> _EXERCISE REQUIREMENTS_: Once you find the line below that contains "The image size is (800, 380).", write it out along with every later line exactly as given, stopping only when the records end. Omit the pictures.

> _EXERCISE INPUT_:
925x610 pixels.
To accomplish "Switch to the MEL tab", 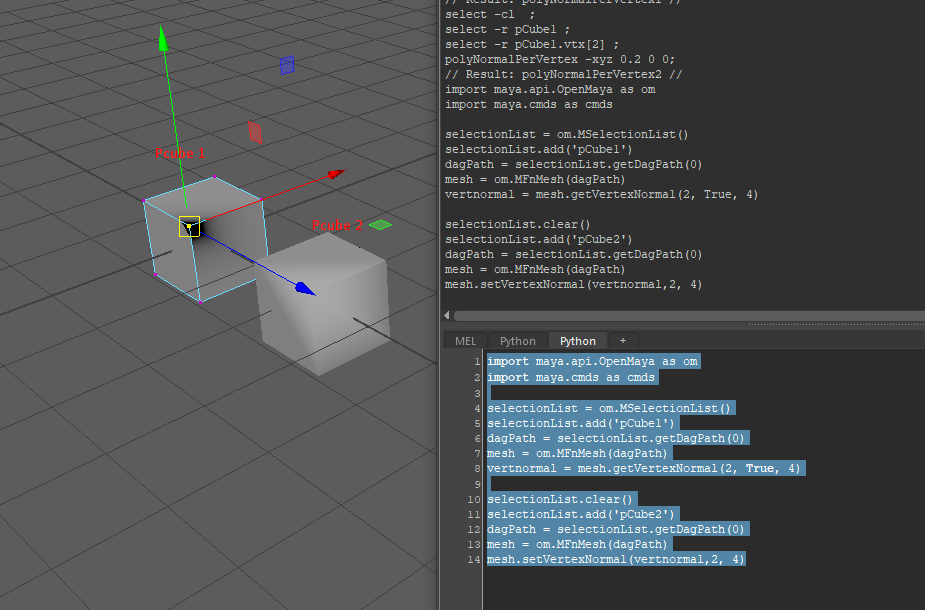I will click(x=464, y=340).
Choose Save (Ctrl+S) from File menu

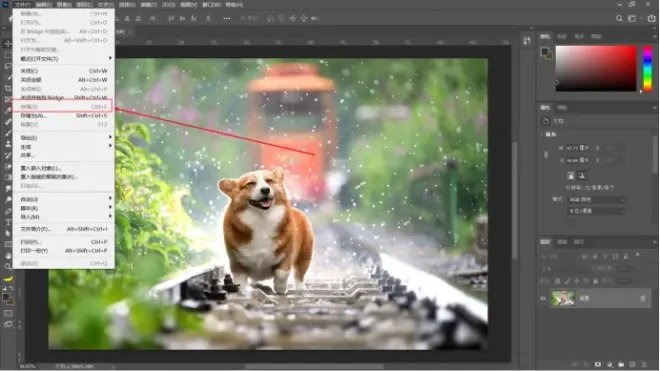(x=64, y=107)
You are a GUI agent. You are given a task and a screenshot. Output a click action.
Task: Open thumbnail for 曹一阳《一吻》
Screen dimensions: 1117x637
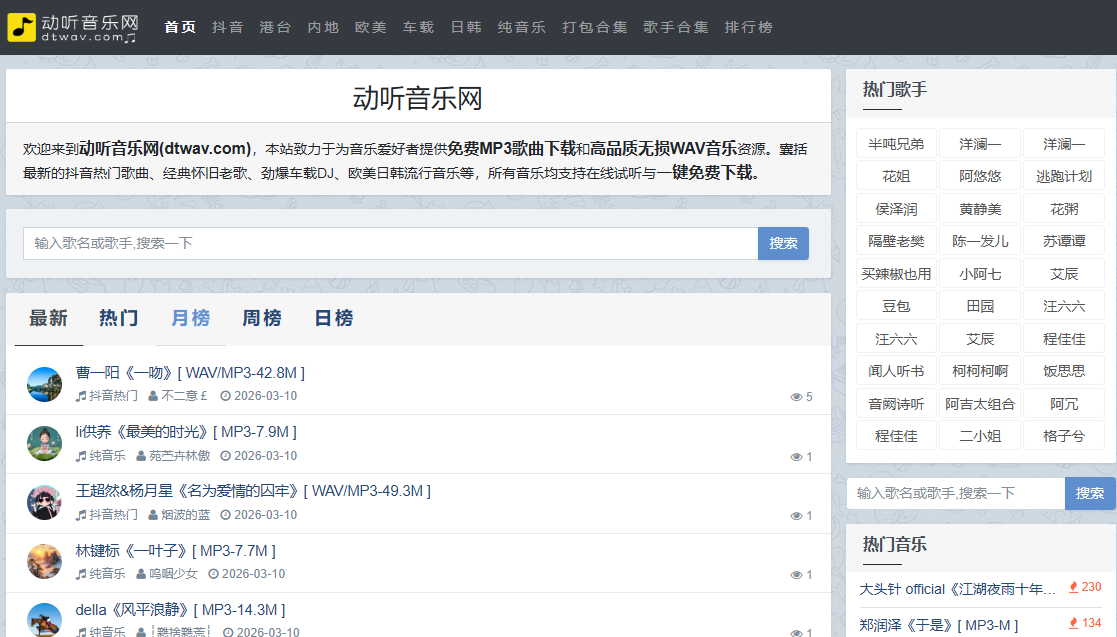point(44,384)
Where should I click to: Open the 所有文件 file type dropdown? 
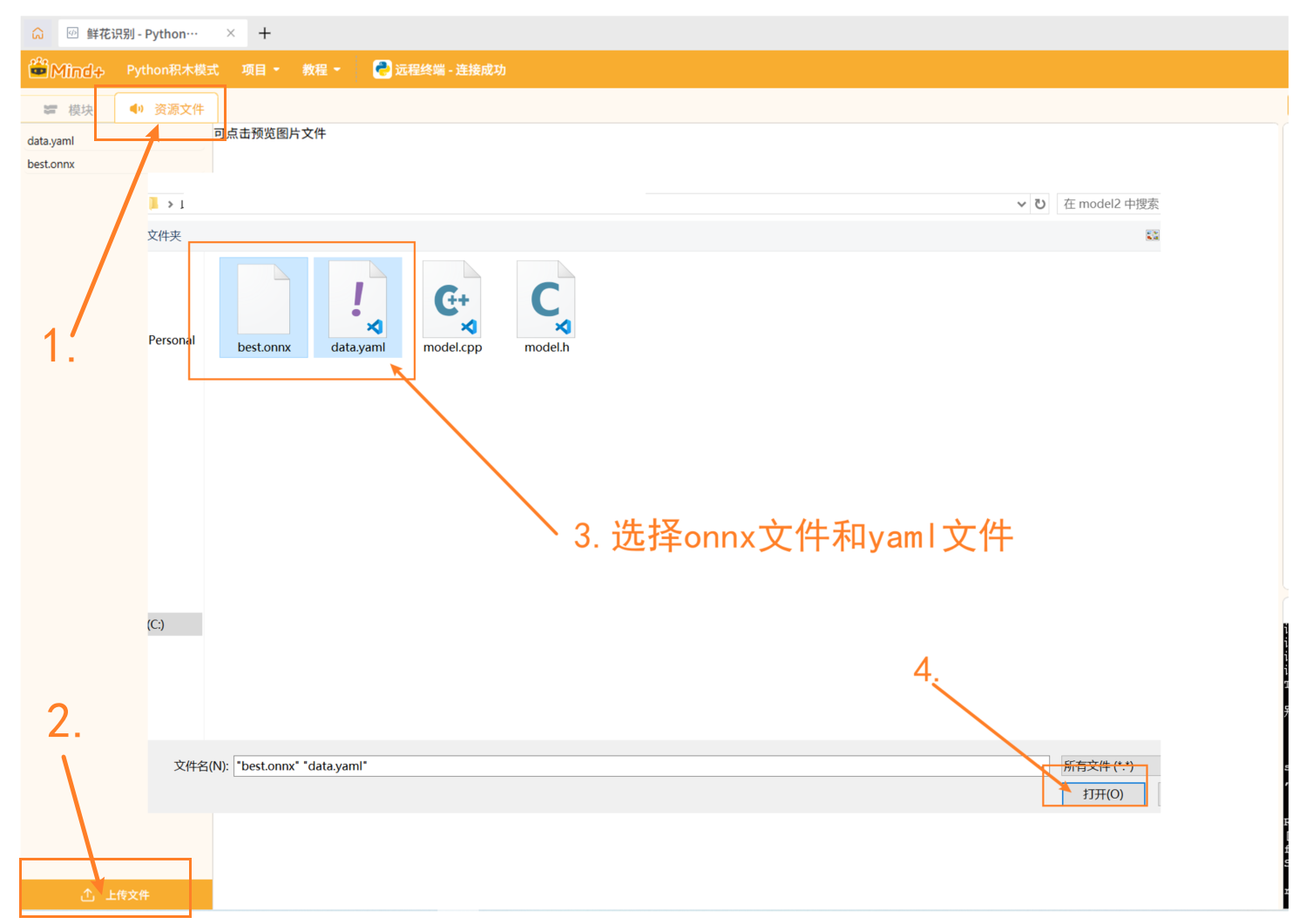coord(1109,766)
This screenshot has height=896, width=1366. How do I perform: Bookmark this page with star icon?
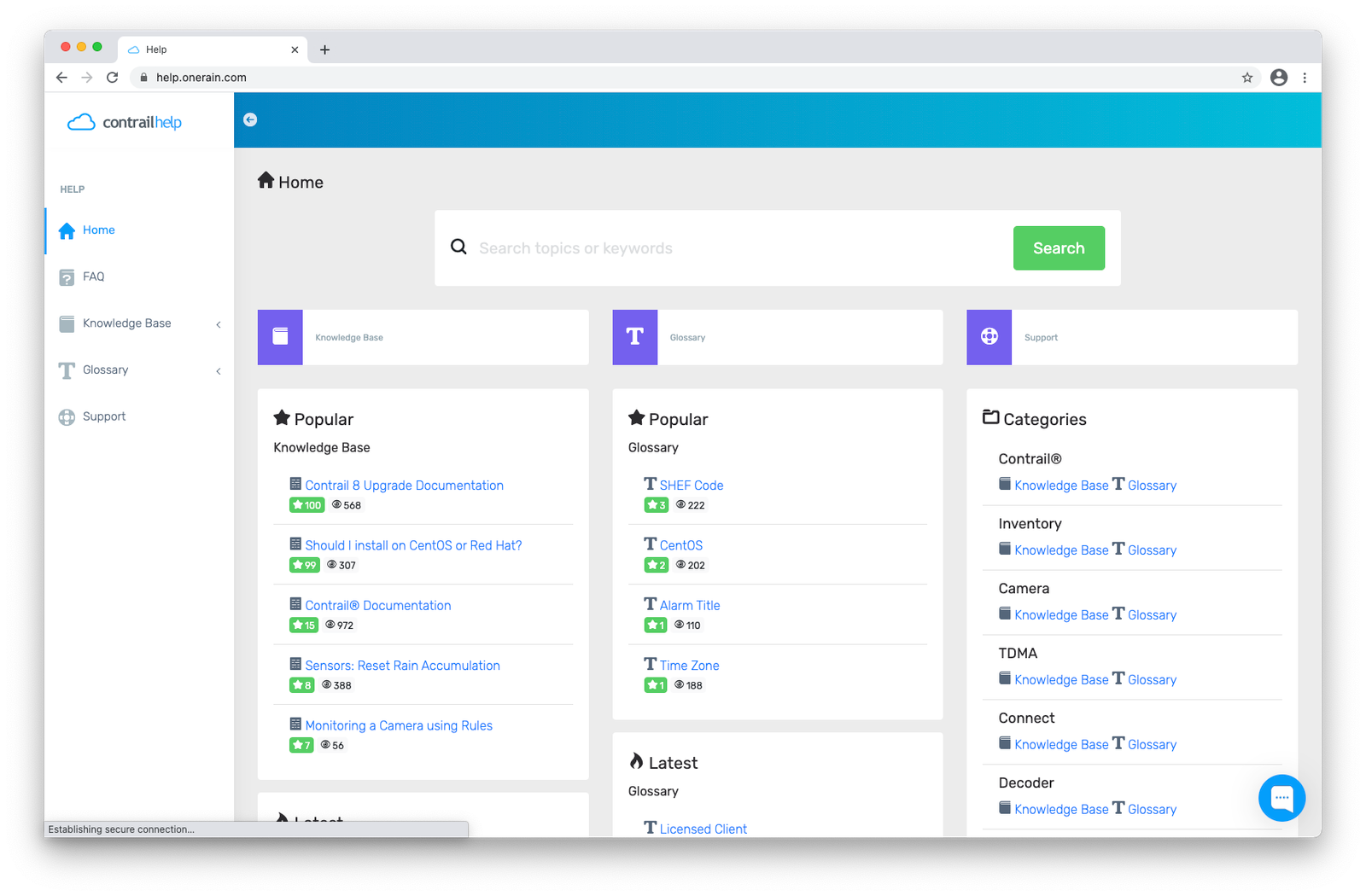(x=1246, y=78)
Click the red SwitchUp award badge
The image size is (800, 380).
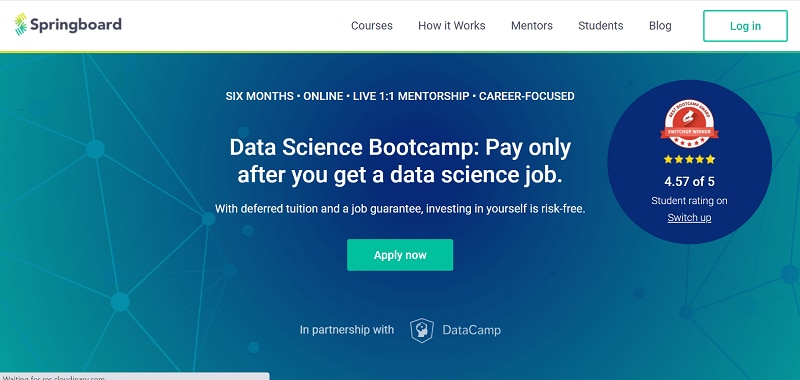tap(689, 123)
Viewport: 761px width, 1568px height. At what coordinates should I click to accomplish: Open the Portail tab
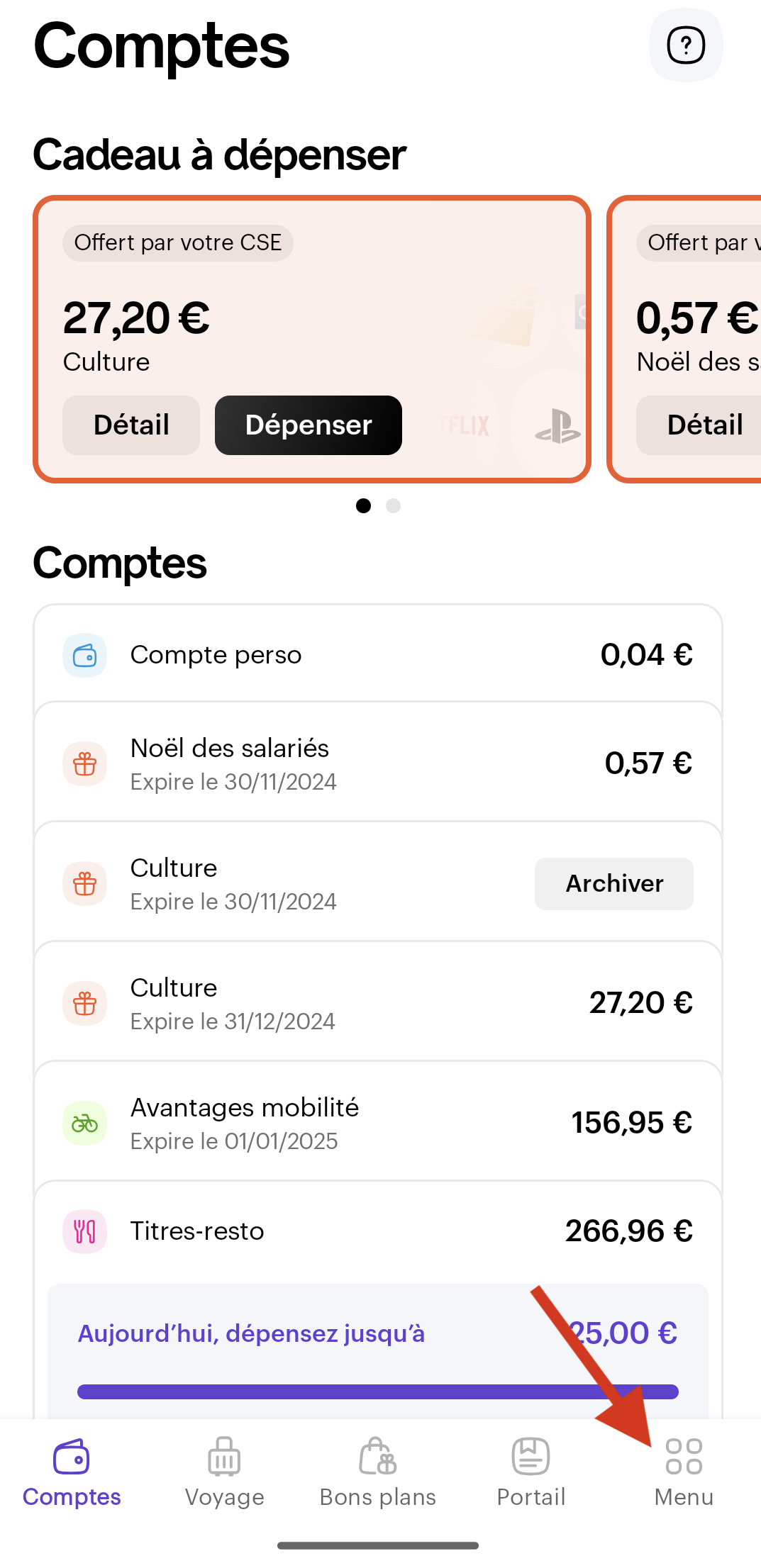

> _EXPECTED OUTPUT_:
The image size is (800, 380).
tap(689, 123)
Viewport: 761px width, 1568px height. At what coordinates should I click to accomplish: Open the Portail tab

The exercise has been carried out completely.